--- start ---

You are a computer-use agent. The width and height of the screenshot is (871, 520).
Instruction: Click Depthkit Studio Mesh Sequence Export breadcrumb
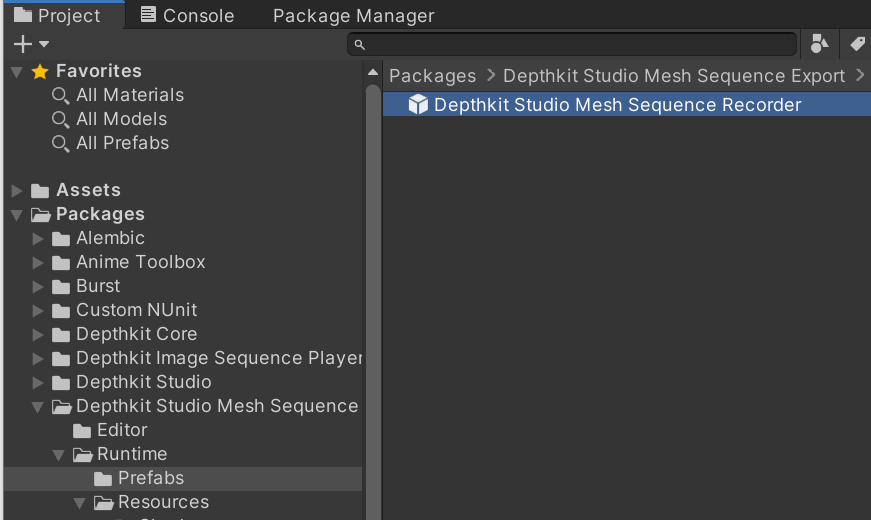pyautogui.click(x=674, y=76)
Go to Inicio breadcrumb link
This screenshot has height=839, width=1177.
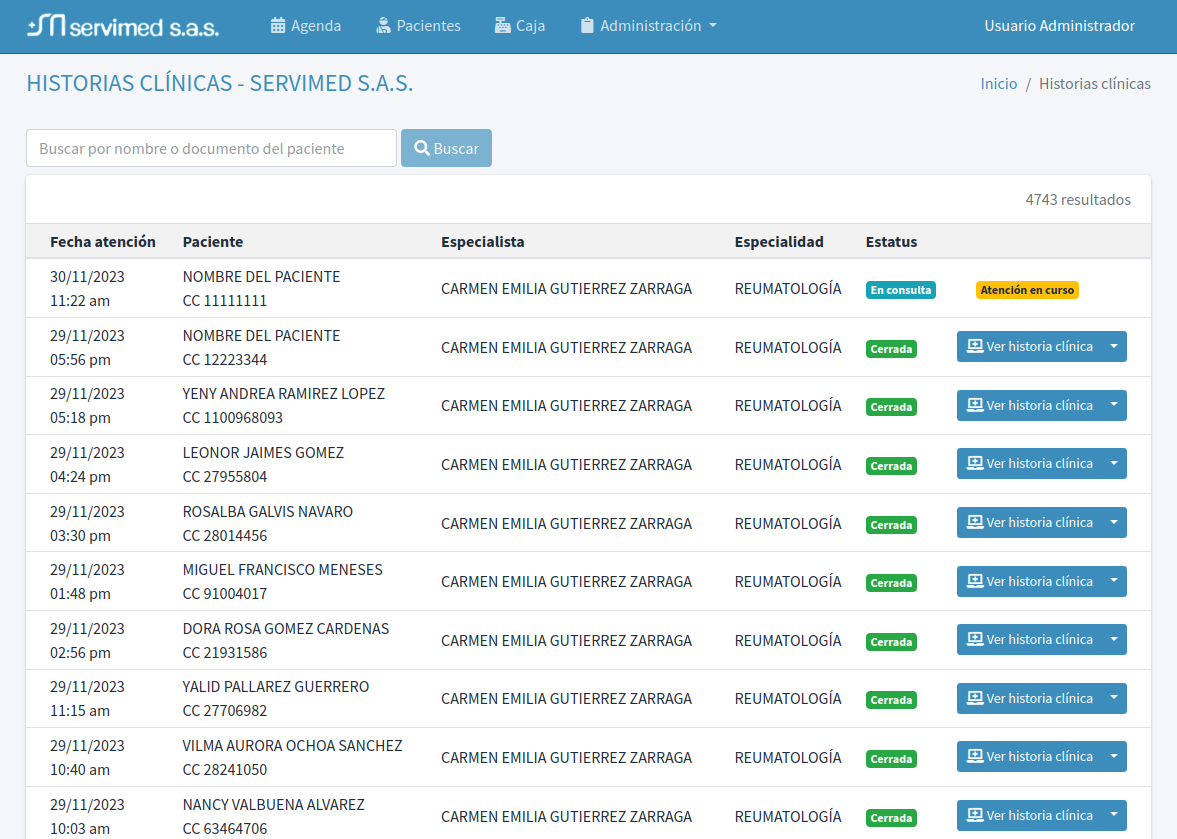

--- end ---

## The exercise
Put every line of the records above into a JSON list of strings, one string per line, with blank lines and the pictures left out.

## Expected output
[
  "You are a computer-use agent. The width and height of the screenshot is (871, 520).",
  "Instruction: Click Depthkit Studio Mesh Sequence Export breadcrumb",
  "pyautogui.click(x=674, y=76)",
  "Go to Inicio breadcrumb link",
  "This screenshot has height=839, width=1177."
]